2011.7.10 Nara 富雄川

奈良盆地の北西部を自転車でのんびり走ってみました。近鉄大和西大寺駅でレンタサイクルを借りて、平城京跡から秋篠川を下ります。薬師寺から西に向かい、小高い丘を越えると、富雄川水系に入ります。法隆寺を右に見ながら富雄川を下ると、大和川と合流します。引き続き法隆寺を右に見ながら大和川を下り、王寺を過ぎ、三郷のあたりまで到達。このあたりで時間切れとなり、自転車を法隆寺の近くのタクシー会社に返却し、電車で帰りました。自転車の乗り捨て料金は無料。

Camera: Sony NEX-3
ULTRASTIGMAT F:1.9 SER.I 50mm GUNDLACH-MANHATTAN OPT.CO. ROCHESTER.N.Y
















F=1.9 - 5.6

NEX-3にもだいぶ慣れてきました。特に自転車の場合は軽いので助かります。
今回驚いたのは、全ての河川が人工河川であることです。もしこれが飛鳥時代に行われた土木工事だとすると、当時の世界最先端だったのではないかと思いました。富雄川は非常に高い位置に移し替えられたようで、水田に容易に水を供給できます。大和川は水田よりわずかに低い位置にあって、容易に排水ができます。大和川の支流が一本決壊しただけでも、広大な水田が被害を受けますから、全ての人工河川を完璧に管理しないかぎり、米の収穫は期待できません。

以前訪れたカリフォルニア州のサクラメントの干拓地を思い出しました。沼地に高さ20mほどの堤防を築き、人工的な湖と川を作り、干上がった土地が広大なトウモロコシ畑になっています。乾燥した気候ですから、排水などしなくとも、カラカラに乾きます。必要に応じて、川から水を入れれば良いだけです。ゴールドラッシュの後のカリフォルニアの大事業であったと思われます。多分、アジアからの大勢の移民が干拓事業に従事したはずです。夢のカリフォルニアですね。

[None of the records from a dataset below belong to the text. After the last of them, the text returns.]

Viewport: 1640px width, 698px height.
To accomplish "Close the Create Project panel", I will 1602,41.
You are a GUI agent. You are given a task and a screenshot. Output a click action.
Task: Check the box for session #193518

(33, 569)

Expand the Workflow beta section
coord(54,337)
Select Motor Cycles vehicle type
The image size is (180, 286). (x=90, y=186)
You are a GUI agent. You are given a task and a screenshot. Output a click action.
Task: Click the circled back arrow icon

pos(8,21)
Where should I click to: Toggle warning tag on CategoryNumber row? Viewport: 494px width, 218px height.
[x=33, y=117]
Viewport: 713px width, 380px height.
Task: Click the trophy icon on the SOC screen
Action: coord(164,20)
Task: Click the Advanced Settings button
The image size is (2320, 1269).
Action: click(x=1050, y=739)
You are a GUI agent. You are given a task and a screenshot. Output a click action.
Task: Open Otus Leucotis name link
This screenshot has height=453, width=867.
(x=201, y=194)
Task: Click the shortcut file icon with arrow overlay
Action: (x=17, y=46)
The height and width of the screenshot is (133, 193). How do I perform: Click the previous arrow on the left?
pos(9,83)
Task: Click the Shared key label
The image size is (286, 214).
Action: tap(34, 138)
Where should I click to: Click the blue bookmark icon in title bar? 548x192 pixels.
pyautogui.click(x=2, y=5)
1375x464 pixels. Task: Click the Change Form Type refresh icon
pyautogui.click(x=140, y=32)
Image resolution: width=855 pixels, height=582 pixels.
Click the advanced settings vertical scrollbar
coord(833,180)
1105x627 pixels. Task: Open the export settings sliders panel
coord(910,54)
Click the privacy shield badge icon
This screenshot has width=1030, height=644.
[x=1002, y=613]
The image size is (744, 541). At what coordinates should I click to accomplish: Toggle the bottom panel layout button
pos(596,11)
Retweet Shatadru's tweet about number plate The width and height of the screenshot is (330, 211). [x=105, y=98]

飛鳥時代は奈良は夢のカリフォルニアだったのかもしれません。大陸や朝鮮半島から成功を夢見る移民がやってきて、奈良盆地全体の干拓水田化という壮大な事業を成し遂げた。富雄川改修完成記念が法隆寺で、奈良盆地全体の水田化完成記念が平城京だったのかもしれません。そして、古事記と日本書紀は、その工事記録。